**PROBLEMS AND TASKS**
a) In the John Cena forum thread, rewrite the passage from "## Shinobi (Feb 19, 2003)" up to and including "with stupid gimmicks.", substituting "buddy" for "grasshopper".
b) In the John Cena forum thread, which of Cena's body parts does tarabos say seem too short for his body?

**PAGE EXCERPT**
○ ○ ○ ○ ○ ○ ○

# John Cena



## Master of Blades (Feb 17, 2003)

I'm sorry.....I was watching Smackdown and John Cena and his gimmick are the best I have seen for a long time. I hope he continues to do well and the WWE dont mess it up :asian: 

John Cena cussing Brock Lesnar in a freestyle:

"You jump around all day like you got potatoes in your crack....Thats a nice tatoo of your MOTHER on your back"

:rofl:


----------



## Shinobi (Feb 17, 2003)

Cena is pretty cool and very talented.


----------



## jfarnsworth (Feb 19, 2003)

I've never heard of the guy. I guess I should get back to watching again.


----------



## Shinobi (Feb 19, 2003)

Cool grasshopper. Tune in tomorrow night, he'll be the one dressed like PN News and rapping.


----------



## Kenpo Wolf (Feb 20, 2003)

I though he was cooler before they gave him the BS rapper gimmick. It's just like the idiots at WWF to take talented new wrestlers like JC and the guys in 'Team Angle, I can't recall their names at this time but they are good, and turn them into jokes with stupid gimmicks.


----------



## Shinobi (Feb 20, 2003)

WWE is all about the gimmicks


----------



## tarabos (Mar 4, 2003)

what's up with Cena though? anyone ever notice that he doesn't seem to be proportioned right? his shins and forearms seem to be too short for his body...never heard of steriods doing that to you...


----------



## Master of Blades (Mar 4, 2003)

> _Originally posted by tarabos _
> *what's up with Cena though? anyone ever notice that he doesn't seem to be proportioned right? his shins and forearms seem to be too short for his body...never heard of steriods doing that to you... *



Hes a little over proportioned.....I noticed that too. But who cares.....hes a wicked rapper! :rofl:


----------

○ ○ ○ ○ ○ ○ ○

**DATA SECTION**
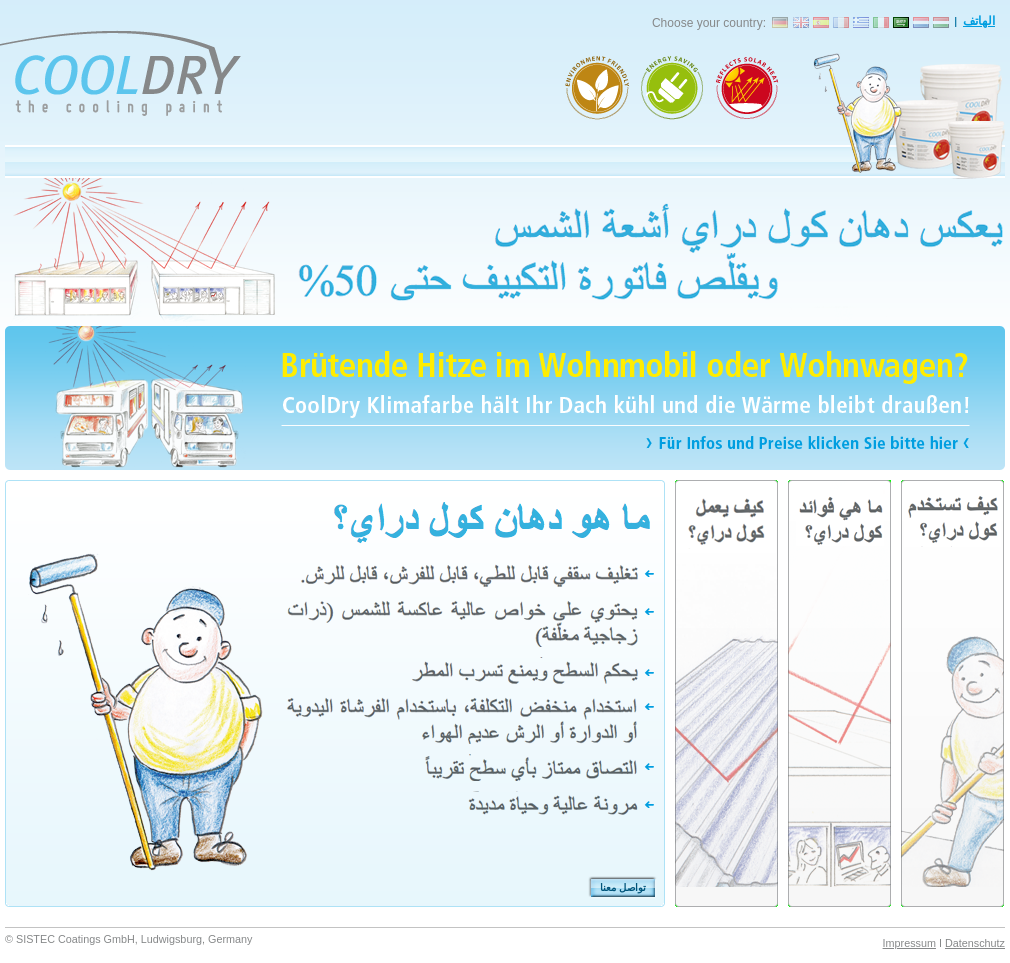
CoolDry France (841, 21)
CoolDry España (821, 21)
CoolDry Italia (881, 21)
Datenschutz (975, 943)
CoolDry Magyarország (941, 21)
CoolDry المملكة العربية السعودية (901, 21)
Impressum (909, 943)
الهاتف (979, 21)
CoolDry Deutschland (781, 21)
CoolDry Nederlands (921, 21)
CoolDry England (801, 21)
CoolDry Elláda (861, 21)
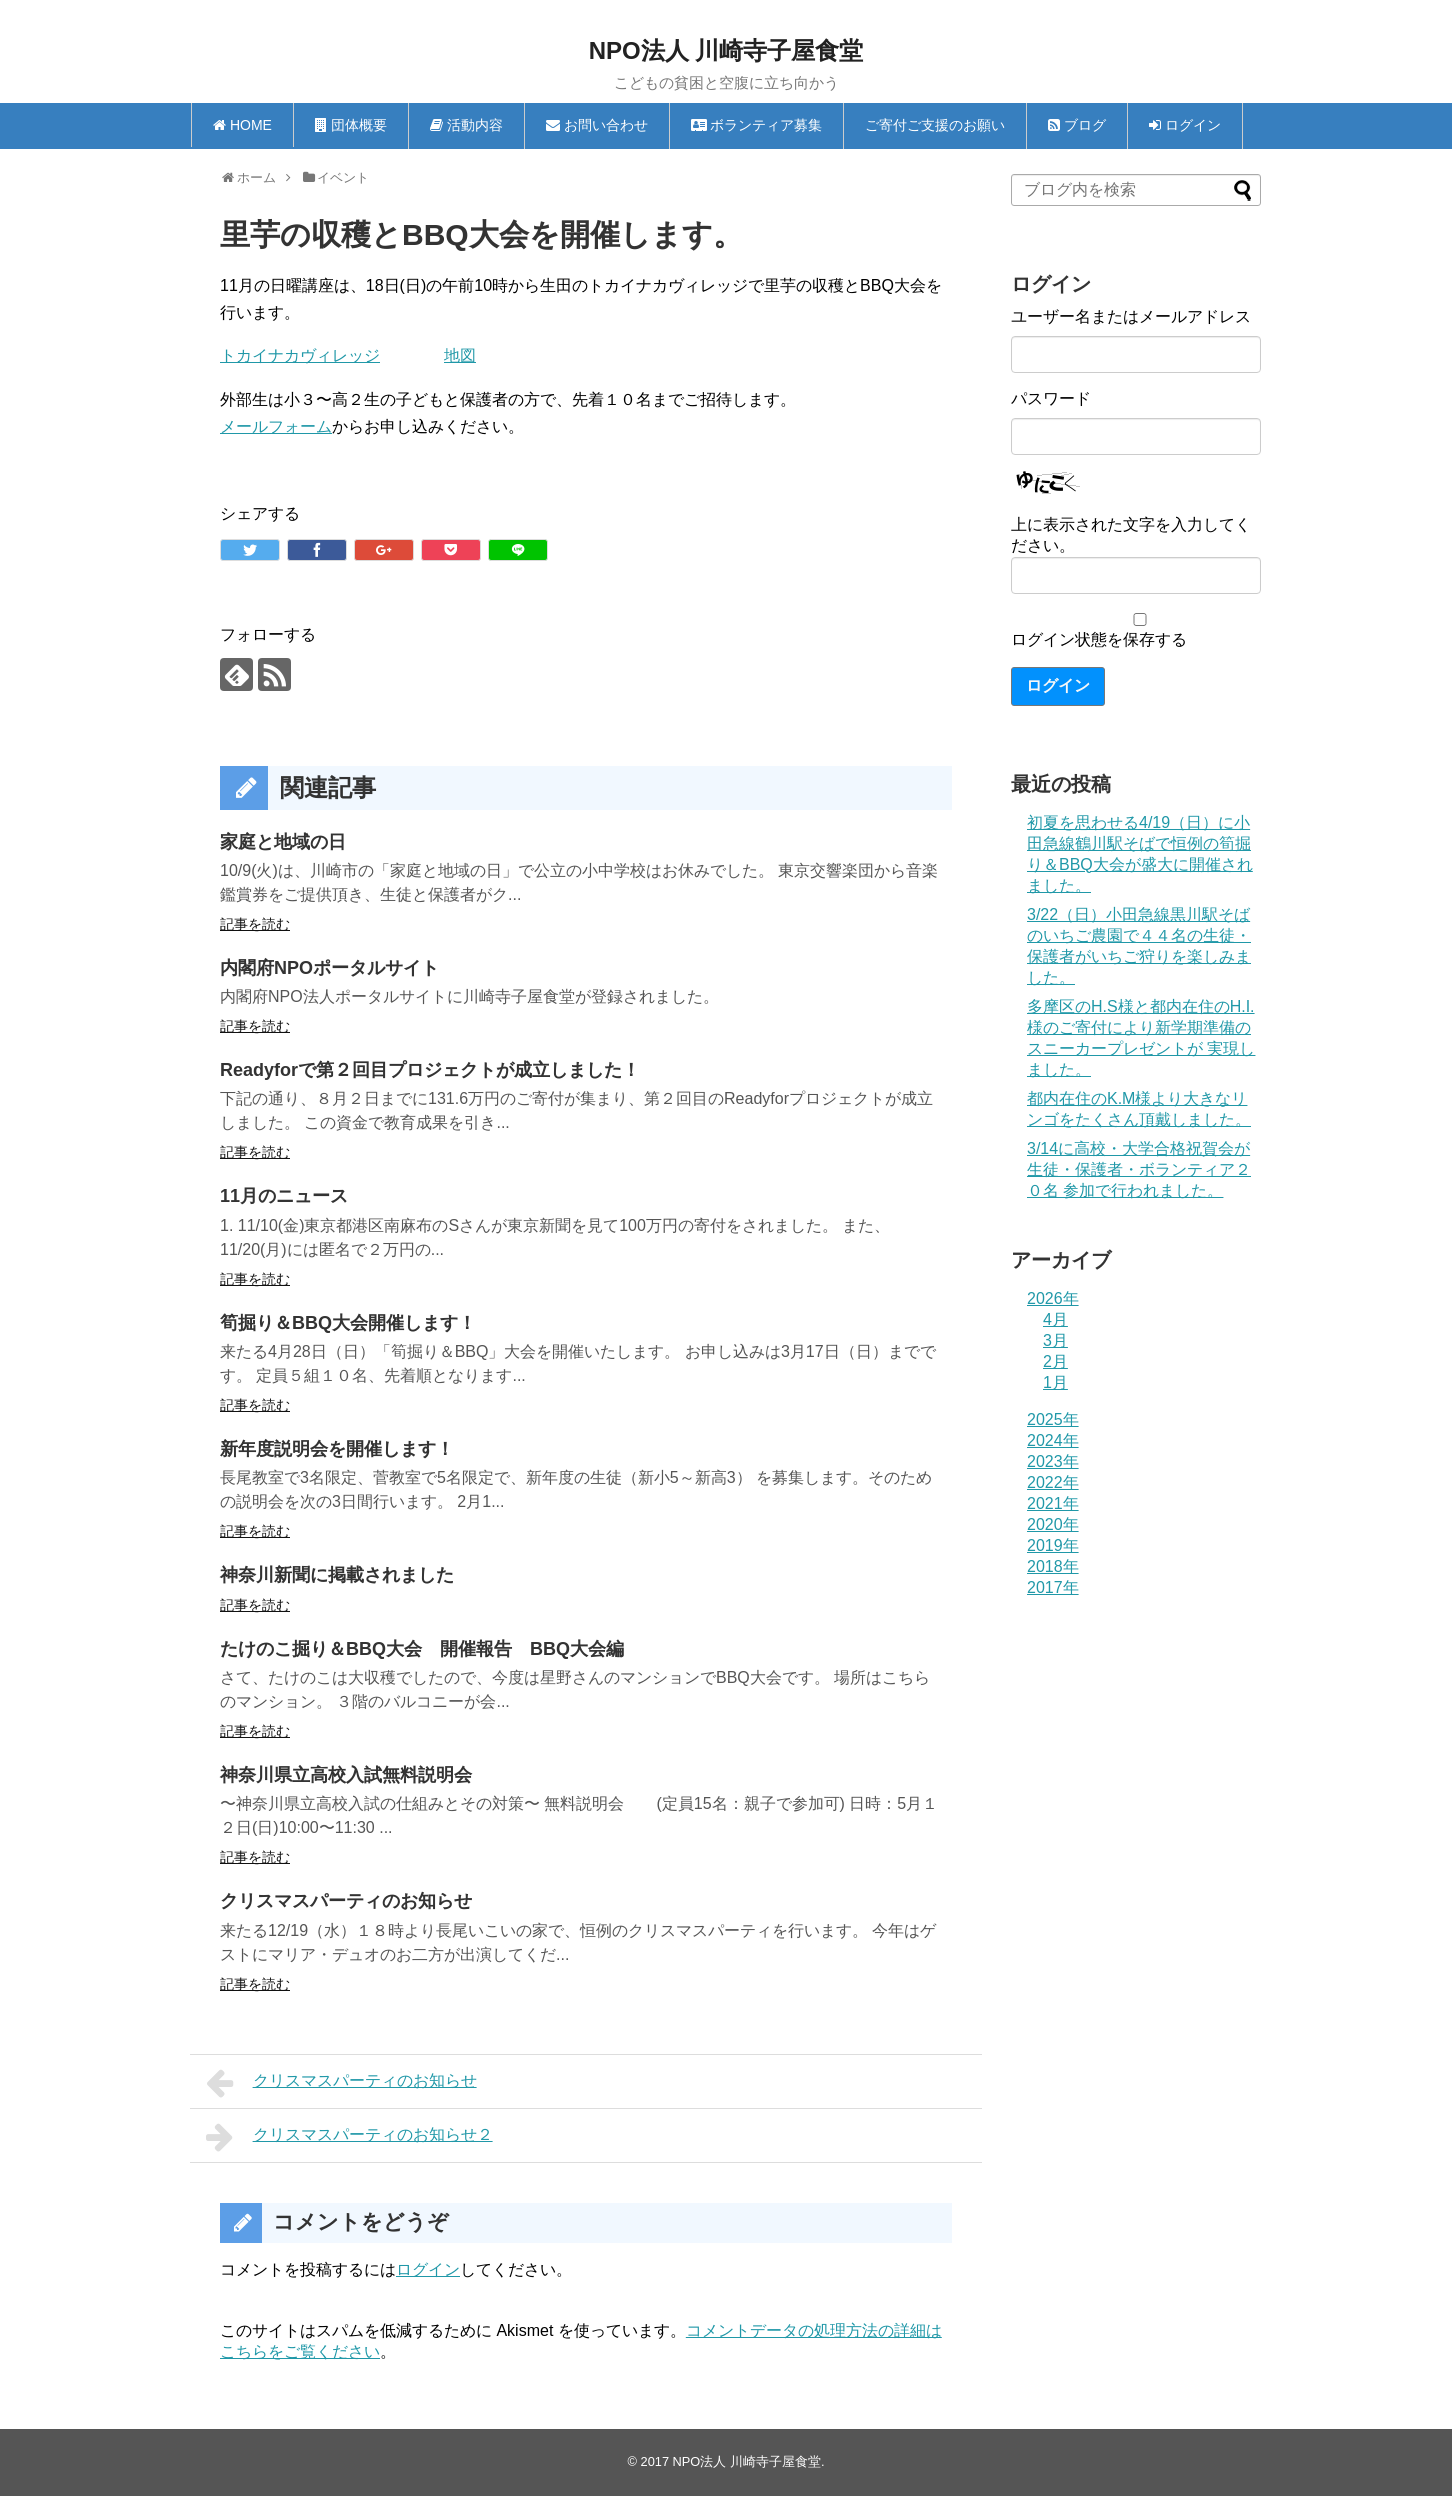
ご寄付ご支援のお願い (935, 125)
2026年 (1053, 1298)
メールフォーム (276, 426)
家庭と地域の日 (283, 842)
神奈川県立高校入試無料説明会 (346, 1775)
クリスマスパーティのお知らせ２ (349, 2137)
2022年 (1053, 1482)
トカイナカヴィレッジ (300, 355)
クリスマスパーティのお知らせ (346, 1901)
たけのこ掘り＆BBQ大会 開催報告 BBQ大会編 (422, 1649)
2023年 (1053, 1461)
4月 (1055, 1319)
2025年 (1053, 1419)
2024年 (1053, 1440)
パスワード (1051, 398)
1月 (1055, 1382)
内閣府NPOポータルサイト (329, 968)
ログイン (428, 2269)
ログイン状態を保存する (1099, 639)
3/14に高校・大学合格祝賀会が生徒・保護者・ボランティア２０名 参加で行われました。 (1139, 1169)
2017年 (1053, 1587)
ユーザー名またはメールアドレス (1131, 316)
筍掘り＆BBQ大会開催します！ (348, 1323)
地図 (460, 355)
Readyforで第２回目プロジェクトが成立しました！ (430, 1070)
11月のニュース (284, 1196)
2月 (1055, 1361)
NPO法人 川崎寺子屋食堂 (726, 50)
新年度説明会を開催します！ (337, 1449)
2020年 (1053, 1524)
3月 (1055, 1340)
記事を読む (255, 924)
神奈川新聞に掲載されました (337, 1575)
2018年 (1053, 1566)
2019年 (1053, 1545)
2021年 (1053, 1503)
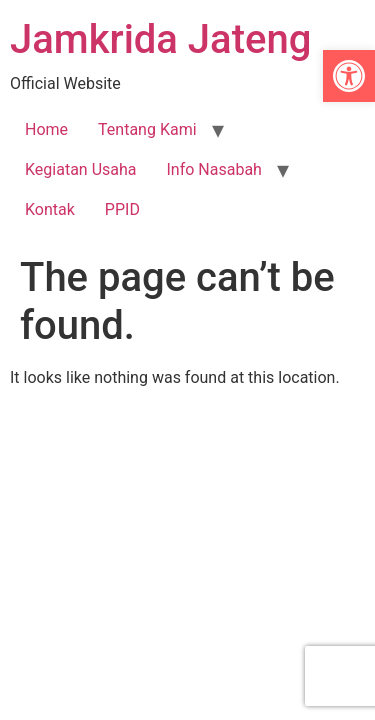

○ ○ ○ ○ ○ ○ ○

**EXPECTED RESULTS**
a)
## Shinobi (Feb 19, 2003)

Cool buddy. Tune in tomorrow night, he'll be the one dressed like PN News and rapping.


----------



## Kenpo Wolf (Feb 20, 2003)

I though he was cooler before they gave him the BS rapper gimmick. It's just like the idiots at WWF to take talented new wrestlers like JC and the guys in 'Team Angle, I can't recall their names at this time but they are good, and turn them into jokes with stupid gimmicks.

b) His shins and forearms.